• **Task 1**: Lay out the records as a JSON list of strings, one string per line and no blank lines, covering only the part that opens with the line containing "At what coordinates should I click to accomplish: Open" and closes with the line containing "Action: pyautogui.click(x=950, y=81)".

The court agrees with AOL that in addition to compensatory damages, potential awards of attorney's fees and punitive damages can count toward the amount-in-controversy. Clark v. Nat'l Travelers Life Ins. Co., 518 F.2d 1167, 1168 (6th Cir.1975) (stating, "a statutory attorney's fee can be considered in determining whether the jurisdictional amount is met"); Sellers v. O'Connell, 701 F.2d 575, 579 (6th Cir.1983) (holding that "[a] punitive damage claim must be included [in the amount-in-controversy] unless such damages are barred by the applicable state law"). Thus, the critical question in this case becomes whether potential awards of compensatory damages, attorney's fees or punitive damages should be "aggregated," instead of measured pro rata.

• **Records supplied**:
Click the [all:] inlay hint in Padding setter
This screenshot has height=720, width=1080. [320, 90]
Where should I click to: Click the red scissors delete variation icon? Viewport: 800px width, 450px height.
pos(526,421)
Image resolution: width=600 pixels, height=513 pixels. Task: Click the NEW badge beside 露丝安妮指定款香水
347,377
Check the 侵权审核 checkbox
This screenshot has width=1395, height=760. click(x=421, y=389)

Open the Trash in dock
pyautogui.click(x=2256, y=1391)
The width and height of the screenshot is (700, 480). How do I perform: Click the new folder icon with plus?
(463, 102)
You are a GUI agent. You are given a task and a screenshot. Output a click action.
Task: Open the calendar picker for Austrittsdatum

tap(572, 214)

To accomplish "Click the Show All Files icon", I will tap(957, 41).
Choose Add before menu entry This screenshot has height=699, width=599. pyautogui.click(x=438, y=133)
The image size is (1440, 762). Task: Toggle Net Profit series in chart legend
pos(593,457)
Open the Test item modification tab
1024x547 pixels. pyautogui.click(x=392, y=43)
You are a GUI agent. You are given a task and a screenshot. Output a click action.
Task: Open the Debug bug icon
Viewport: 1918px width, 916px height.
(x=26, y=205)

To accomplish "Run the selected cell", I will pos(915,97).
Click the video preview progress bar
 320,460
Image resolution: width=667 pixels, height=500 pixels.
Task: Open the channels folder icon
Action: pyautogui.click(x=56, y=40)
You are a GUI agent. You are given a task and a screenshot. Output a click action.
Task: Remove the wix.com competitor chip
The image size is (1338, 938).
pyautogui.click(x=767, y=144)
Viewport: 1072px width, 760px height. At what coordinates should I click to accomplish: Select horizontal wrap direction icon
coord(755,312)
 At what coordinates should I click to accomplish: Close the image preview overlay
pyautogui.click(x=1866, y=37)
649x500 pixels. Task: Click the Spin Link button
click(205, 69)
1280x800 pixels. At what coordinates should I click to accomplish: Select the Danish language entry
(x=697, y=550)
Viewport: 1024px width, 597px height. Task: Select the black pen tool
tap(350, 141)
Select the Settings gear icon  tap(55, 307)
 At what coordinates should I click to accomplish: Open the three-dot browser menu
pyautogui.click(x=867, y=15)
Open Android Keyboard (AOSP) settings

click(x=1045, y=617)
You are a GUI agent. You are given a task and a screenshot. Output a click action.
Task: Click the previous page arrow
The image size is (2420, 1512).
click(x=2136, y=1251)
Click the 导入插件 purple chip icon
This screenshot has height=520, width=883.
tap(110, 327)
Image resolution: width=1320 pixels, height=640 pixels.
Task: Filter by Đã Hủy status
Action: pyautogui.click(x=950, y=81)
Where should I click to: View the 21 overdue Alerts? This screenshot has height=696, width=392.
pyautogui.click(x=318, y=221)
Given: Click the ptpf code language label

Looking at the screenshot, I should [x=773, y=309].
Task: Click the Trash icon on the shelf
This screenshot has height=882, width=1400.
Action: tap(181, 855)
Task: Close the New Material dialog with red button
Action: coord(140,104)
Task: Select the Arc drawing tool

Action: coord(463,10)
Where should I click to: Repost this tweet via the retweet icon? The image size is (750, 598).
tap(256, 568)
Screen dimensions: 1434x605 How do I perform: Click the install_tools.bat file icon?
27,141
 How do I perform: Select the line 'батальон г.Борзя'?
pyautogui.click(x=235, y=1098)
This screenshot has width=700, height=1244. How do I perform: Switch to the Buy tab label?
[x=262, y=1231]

• **Task 2**: Rewrite the part of the passage on damages that opens with the words containing "The court agrees" and closes with "measured pro rata.", replacing "court" with "tribunal".

• **Written response 1**:
[
  " At what coordinates should I click to accomplish: Open the three-dot browser menu",
  "pyautogui.click(x=867, y=15)",
  "Open Android Keyboard (AOSP) settings",
  "click(x=1045, y=617)",
  "You are a GUI agent. You are given a task and a screenshot. Output a click action.",
  "Task: Click the previous page arrow",
  "The image size is (2420, 1512).",
  "click(x=2136, y=1251)",
  "Click the 导入插件 purple chip icon",
  "This screenshot has height=520, width=883.",
  "tap(110, 327)",
  "Image resolution: width=1320 pixels, height=640 pixels.",
  "Task: Filter by Đã Hủy status",
  "Action: pyautogui.click(x=950, y=81)"
]

• **Written response 2**:
The tribunal agrees with AOL that in addition to compensatory damages, potential awards of attorney's fees and punitive damages can count toward the amount-in-controversy. Clark v. Nat'l Travelers Life Ins. Co., 518 F.2d 1167, 1168 (6th Cir.1975) (stating, "a statutory attorney's fee can be considered in determining whether the jurisdictional amount is met"); Sellers v. O'Connell, 701 F.2d 575, 579 (6th Cir.1983) (holding that "[a] punitive damage claim must be included [in the amount-in-controversy] unless such damages are barred by the applicable state law"). Thus, the critical question in this case becomes whether potential awards of compensatory damages, attorney's fees or punitive damages should be "aggregated," instead of measured pro rata.